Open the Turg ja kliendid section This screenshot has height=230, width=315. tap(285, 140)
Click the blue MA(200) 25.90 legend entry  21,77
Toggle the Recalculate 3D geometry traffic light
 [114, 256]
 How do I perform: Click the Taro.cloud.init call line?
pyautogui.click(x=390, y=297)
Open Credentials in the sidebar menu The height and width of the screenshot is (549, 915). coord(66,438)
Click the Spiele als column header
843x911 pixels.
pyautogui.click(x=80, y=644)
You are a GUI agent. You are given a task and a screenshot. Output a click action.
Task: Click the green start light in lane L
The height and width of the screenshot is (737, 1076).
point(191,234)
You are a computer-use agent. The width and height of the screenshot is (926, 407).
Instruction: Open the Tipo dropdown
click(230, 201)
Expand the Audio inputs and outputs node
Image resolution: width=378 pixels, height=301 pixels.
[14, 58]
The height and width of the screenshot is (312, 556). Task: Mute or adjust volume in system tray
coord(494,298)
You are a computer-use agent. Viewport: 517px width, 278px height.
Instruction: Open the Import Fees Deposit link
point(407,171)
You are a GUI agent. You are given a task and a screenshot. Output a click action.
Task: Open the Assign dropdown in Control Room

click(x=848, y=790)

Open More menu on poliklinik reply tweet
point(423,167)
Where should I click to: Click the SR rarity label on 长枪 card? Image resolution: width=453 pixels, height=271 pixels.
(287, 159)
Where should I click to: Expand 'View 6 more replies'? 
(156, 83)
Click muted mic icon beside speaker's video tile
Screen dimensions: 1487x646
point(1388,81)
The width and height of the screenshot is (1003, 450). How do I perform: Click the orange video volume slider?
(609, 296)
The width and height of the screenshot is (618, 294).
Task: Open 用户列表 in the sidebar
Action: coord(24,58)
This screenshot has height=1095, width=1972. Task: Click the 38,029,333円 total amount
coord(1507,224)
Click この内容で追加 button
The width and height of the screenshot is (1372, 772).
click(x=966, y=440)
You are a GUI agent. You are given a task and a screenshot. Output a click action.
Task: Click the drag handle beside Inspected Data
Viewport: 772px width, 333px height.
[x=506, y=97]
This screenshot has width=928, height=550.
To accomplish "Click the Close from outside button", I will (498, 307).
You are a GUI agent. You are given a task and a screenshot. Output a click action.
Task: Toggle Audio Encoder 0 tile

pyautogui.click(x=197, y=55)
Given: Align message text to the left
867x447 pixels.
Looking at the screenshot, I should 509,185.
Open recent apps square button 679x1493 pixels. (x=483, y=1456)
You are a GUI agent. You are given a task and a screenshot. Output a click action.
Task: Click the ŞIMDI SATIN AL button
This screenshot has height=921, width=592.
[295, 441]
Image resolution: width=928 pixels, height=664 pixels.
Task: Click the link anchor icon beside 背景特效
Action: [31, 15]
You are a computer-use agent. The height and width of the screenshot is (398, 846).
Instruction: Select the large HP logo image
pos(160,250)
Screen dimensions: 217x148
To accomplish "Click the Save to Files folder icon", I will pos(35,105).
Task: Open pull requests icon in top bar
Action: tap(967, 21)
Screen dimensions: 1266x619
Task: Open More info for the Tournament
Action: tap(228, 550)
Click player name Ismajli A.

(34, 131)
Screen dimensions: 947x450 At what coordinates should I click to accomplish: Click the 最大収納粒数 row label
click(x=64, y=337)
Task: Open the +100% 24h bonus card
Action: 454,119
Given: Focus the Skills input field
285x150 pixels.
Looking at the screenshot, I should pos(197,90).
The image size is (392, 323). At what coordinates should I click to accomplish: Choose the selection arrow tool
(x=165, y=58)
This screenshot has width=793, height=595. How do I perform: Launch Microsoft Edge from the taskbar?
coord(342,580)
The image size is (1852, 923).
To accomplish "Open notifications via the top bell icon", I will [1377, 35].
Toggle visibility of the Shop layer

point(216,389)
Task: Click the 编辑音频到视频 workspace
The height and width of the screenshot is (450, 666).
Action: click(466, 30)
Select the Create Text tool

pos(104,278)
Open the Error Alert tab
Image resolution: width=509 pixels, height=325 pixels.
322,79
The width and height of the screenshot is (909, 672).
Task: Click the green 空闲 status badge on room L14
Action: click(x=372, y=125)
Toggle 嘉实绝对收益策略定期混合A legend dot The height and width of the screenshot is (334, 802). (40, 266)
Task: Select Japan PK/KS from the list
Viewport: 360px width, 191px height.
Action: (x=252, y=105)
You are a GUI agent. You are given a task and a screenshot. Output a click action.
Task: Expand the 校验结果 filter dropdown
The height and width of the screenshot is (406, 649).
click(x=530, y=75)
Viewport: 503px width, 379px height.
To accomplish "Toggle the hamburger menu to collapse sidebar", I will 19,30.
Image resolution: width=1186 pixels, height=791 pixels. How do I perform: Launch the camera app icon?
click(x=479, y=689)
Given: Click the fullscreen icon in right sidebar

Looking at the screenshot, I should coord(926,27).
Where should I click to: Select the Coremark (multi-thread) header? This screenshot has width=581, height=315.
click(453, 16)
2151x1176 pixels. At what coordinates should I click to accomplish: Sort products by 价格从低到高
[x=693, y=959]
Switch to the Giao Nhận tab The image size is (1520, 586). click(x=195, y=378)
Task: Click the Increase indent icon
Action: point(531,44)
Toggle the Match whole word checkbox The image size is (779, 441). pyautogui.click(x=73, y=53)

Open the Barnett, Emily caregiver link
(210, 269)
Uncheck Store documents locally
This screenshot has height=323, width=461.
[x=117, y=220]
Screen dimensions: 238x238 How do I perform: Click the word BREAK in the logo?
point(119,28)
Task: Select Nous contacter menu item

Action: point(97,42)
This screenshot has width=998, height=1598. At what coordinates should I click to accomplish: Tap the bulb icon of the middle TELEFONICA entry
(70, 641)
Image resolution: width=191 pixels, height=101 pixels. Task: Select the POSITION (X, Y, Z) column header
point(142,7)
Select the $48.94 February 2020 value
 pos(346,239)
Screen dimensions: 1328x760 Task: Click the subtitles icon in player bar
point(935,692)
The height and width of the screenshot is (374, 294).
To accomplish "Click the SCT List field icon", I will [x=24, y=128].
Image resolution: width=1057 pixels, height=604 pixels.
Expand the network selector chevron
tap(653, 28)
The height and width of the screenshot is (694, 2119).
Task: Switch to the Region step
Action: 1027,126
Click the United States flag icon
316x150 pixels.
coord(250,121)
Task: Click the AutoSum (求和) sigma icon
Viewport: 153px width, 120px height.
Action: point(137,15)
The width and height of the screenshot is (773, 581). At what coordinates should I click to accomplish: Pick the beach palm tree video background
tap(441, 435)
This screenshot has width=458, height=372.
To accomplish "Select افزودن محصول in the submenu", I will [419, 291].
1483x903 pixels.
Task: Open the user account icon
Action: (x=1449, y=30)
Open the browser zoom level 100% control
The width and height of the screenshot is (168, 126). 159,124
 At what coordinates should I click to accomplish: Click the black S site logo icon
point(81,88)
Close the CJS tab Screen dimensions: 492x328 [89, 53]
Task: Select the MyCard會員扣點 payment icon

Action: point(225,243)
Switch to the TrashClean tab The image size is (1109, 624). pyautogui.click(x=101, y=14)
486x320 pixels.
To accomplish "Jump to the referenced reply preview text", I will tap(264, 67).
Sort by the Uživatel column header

> **BRIEF**
Print the rows above without changes, starting with the line that contains "Task: Click the AutoSum (求和) sigma icon" and ending with the line that contains "Action: (x=1449, y=30)", both included.

> **WRITTEN SOLUTION**
Task: Click the AutoSum (求和) sigma icon
Viewport: 153px width, 120px height.
Action: point(137,15)
The width and height of the screenshot is (773, 581). At what coordinates should I click to accomplish: Pick the beach palm tree video background
tap(441, 435)
This screenshot has width=458, height=372.
To accomplish "Select افزودن محصول in the submenu", I will [419, 291].
1483x903 pixels.
Task: Open the user account icon
Action: (x=1449, y=30)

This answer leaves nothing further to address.